NVIDIA TensorRT is an SDK for high-performance deep learning inference. TensorRT delivers both an optimized runtime, using low-level optimized kernels available on NVIDIA GPUs, and an inference-only model graph, which rearranges inference computation in an optimized order.

In the following section, we will talk about the details happening behind TensorRT and how it speeds performance.

  1. Reduced Precision maximizes throughput with FP16 or INT8 by quantizing models while maintaining correctness.
  2. Layer and Tensor Fusion optimizes use of GPU memory and bandwidth by fusing nodes in a kernel to avoid kernel launch latency.
  3. Kernel Auto-Tuning selects best data layers and algorithms based on the target GPU platform and data kernel shapes.
  4. Dynamic Tensor Memory minimizes memory footprint by freeing unnecessary memory consumption of intermediate results and reuses memory for tensors efficiently.
  5. Multi-Stream Execution uses a scalable design to process multiple input streams in parallel with dedicated CUDA streams.
  6. Time Fusion optimizes recurrent neural networks over time steps with dynamically generated kernels.
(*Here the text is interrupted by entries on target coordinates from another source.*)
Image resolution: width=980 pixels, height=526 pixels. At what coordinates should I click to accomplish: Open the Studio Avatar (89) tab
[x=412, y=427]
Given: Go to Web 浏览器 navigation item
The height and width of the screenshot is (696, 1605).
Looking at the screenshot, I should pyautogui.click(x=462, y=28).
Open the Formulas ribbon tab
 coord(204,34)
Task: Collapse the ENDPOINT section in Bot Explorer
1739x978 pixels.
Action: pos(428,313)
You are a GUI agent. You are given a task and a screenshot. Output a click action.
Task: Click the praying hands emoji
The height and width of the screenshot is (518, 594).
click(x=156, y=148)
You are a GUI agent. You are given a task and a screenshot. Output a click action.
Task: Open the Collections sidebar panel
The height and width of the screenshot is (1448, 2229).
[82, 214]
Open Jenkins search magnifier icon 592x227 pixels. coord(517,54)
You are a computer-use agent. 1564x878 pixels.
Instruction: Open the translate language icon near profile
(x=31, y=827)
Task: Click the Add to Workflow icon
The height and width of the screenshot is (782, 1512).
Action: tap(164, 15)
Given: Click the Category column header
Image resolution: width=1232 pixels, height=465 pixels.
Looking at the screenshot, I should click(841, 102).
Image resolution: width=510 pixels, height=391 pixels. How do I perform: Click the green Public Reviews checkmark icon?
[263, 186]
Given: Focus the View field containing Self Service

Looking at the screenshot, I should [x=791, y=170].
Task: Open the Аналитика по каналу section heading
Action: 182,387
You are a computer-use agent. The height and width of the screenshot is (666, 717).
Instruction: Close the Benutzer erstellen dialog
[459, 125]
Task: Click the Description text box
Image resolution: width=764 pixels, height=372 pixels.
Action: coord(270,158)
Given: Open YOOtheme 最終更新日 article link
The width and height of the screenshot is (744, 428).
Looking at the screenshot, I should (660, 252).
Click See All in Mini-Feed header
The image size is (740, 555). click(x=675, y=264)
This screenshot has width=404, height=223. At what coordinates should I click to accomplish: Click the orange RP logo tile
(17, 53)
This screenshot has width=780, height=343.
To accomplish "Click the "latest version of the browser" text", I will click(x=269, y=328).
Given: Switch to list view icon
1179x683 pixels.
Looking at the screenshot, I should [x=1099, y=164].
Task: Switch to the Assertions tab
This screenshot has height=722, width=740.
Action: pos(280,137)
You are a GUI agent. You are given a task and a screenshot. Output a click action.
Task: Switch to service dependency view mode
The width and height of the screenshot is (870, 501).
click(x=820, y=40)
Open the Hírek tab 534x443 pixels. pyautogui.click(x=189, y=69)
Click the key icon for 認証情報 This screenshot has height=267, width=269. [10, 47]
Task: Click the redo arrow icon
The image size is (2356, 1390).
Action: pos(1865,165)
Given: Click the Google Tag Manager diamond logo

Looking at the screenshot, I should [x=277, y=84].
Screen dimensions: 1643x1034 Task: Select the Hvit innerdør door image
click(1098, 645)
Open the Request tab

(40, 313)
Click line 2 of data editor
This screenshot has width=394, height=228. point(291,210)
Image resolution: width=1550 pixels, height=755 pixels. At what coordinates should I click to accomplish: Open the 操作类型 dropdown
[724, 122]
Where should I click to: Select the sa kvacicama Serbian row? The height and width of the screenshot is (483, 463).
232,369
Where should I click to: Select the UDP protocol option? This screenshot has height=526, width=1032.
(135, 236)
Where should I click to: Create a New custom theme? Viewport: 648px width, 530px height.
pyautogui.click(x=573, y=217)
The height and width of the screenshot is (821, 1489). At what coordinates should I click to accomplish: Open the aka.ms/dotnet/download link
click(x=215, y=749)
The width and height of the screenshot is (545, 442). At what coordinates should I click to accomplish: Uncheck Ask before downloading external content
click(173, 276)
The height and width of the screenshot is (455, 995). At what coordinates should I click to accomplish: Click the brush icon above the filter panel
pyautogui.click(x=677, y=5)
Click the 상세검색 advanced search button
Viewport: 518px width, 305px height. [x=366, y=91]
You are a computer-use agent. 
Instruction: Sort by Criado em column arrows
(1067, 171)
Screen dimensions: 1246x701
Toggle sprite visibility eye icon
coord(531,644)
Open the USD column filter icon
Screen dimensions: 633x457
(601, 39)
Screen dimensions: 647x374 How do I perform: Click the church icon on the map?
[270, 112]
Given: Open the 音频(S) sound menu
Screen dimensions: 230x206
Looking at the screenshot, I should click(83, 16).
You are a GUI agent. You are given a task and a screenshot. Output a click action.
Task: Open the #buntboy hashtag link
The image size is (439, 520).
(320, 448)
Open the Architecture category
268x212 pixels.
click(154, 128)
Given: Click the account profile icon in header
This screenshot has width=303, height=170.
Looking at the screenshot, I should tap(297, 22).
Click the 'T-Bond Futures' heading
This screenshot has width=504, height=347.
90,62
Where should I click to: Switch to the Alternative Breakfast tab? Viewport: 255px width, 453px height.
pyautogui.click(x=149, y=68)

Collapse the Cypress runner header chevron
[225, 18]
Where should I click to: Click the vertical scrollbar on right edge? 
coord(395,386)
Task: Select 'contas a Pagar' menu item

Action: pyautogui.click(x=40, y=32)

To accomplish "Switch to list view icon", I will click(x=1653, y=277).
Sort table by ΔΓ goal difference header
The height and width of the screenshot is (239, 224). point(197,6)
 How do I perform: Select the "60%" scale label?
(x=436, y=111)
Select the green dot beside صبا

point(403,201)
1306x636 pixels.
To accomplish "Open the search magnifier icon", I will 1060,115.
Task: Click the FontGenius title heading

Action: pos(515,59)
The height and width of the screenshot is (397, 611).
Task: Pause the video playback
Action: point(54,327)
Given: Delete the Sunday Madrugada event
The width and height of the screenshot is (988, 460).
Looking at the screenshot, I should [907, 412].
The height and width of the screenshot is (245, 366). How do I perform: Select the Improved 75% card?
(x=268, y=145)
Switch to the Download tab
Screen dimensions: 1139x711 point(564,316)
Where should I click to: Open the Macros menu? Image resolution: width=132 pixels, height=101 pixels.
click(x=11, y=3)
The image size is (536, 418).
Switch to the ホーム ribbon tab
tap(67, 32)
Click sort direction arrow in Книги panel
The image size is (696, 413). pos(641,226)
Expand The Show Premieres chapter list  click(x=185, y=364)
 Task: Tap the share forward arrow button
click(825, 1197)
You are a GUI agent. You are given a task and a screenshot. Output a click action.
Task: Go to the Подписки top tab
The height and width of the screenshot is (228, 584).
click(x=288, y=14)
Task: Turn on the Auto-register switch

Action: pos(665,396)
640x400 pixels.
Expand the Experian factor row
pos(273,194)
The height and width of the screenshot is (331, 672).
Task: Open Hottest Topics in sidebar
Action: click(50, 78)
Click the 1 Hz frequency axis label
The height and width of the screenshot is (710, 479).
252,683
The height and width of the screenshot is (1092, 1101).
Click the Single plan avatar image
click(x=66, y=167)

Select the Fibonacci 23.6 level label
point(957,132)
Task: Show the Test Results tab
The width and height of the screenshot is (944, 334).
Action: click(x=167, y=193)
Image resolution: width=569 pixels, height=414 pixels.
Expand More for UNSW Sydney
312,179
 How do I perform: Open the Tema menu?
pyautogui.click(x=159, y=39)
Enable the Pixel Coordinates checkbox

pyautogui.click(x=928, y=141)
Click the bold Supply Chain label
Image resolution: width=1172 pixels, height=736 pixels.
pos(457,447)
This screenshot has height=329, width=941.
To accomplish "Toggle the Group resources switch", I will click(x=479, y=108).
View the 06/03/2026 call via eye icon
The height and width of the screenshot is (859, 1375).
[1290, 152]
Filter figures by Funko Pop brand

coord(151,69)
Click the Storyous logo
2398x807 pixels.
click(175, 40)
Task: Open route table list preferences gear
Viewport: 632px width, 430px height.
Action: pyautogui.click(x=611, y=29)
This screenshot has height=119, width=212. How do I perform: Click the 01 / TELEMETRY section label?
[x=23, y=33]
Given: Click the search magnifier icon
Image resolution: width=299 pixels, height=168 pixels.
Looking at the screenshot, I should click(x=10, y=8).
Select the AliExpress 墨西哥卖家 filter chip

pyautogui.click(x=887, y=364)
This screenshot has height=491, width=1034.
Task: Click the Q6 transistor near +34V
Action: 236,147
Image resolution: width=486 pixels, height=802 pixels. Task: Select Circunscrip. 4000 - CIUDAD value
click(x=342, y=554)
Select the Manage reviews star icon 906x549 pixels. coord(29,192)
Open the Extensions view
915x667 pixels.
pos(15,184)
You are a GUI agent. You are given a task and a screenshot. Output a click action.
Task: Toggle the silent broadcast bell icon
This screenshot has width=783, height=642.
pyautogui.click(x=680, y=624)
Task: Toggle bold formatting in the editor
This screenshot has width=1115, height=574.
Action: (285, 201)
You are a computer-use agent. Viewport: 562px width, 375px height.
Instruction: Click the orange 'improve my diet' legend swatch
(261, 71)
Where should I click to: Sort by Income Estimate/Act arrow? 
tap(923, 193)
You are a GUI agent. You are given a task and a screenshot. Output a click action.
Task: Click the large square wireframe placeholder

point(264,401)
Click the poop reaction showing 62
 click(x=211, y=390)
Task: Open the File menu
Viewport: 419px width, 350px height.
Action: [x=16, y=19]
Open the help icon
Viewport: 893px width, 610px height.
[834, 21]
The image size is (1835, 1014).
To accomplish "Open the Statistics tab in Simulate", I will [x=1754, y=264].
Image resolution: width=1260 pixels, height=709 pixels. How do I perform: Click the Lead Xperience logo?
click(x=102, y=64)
T5 uses transformer layers as building blocks for its architectures. The latest release of NVIDIA TensorRT 8.2 introduces new optimizations for the T5 and GPT-2 models for real-time inference. In the following table, we can see the speedup with TensorRT on some public T5 models running on Amazon EC2G4dn instances, powered by NVIDIA T4 GPUs and EC2 G5 instances, powered by NVIDIA A10G GPUs.

 

Model Instance Baseline Pytorch Latency (ms) TensorRT 8.2 Latency (ms) Speedup vs. the HF baseline
FP32 FP32 FP16 FP32 FP16
Encoder Decoder End to End Encoder Decoder End to End Encoder Decoder End to End End to End End to End
t5-small g4dn.xlarge 5.98 9.74 30.71 1.28 2.25 7.54 0.93 1.59 5.91 407.40% 519.34%
g5.xlarge 4.63 7.56 24.22 0.61 1.05 3.99 0.47 0.80 3.19 606.66% 760.01%
t5-base g4dn.xlarge 11.61 19.05 78.44 3.18 5.45 19.59 3.15 2.96 13.76 400.48% 569.97%
g5.xlarge 8.59 14.23 59.98 1.55 2.47 11.32 1.54 1.65 8.46 530.05% 709.20%

For more information about optimizations and replication of the attached performance, refer to Optimizing T5 and GPT-2 for Real-Time Inference with NVIDIA TensorRT.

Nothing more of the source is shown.